Abstract

Content Delivery Networks (CDNs) play a central role in today's Internet infrastructure and have seen a sharp increase in scale. More and more internet sites are armed with live contents, such as live sports game statistics, e-commerce, and online auctions, and they rely on CDNs to deliver such contents freshly at scale. However, the problem of maintaining consistency for live (dynamic) contents while achieving high scalability is non-trivial in CDNs. The large number of widely scattered replicas guarantees the QoS of end-users while substantially increasing the complexity of consistency maintenance under frequent updates. Current consistency maintenance infrastructures and methods cannot simultaneously satisfy both scalability and consistency.

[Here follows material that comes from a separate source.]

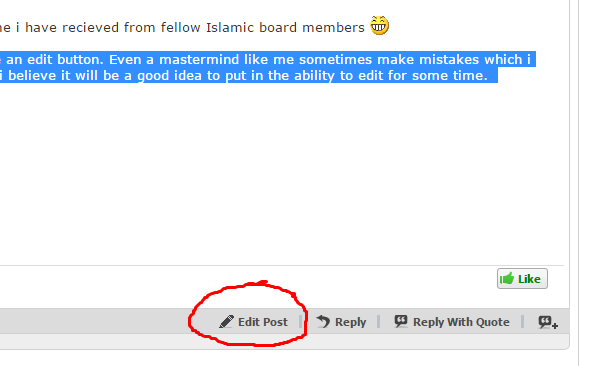Click the quote bubble icon for Reply With Quote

In this paper, we first analyze our crawled trace data of cached sports game content on thousands of content servers of a major CDN. We analyze the content consistency from different perspectives, from which we break down the reasons for inconsistency among content servers. We verify that the CDN uses unicast instead of multicast trees as the update infrastructure, which may not scale effectively. Then, we further evaluate the performance in consistency, scalability and overhead for different infrastructures with different update methods. We itemize the advantages and disadvantages of different methods and infrastructures in different scenarios through the evaluation. Based on this evaluation, we propose our hybrid and self-adaptive update method to reduce network load and improve scalability under the conditions recorded in the trace and prove its effectiveness through trace-driven experiments. We aim to give guidance for appropriate selections of consistency maintenance infrastructures and methods for a CDN, and for choosing a CDN service with different considerations.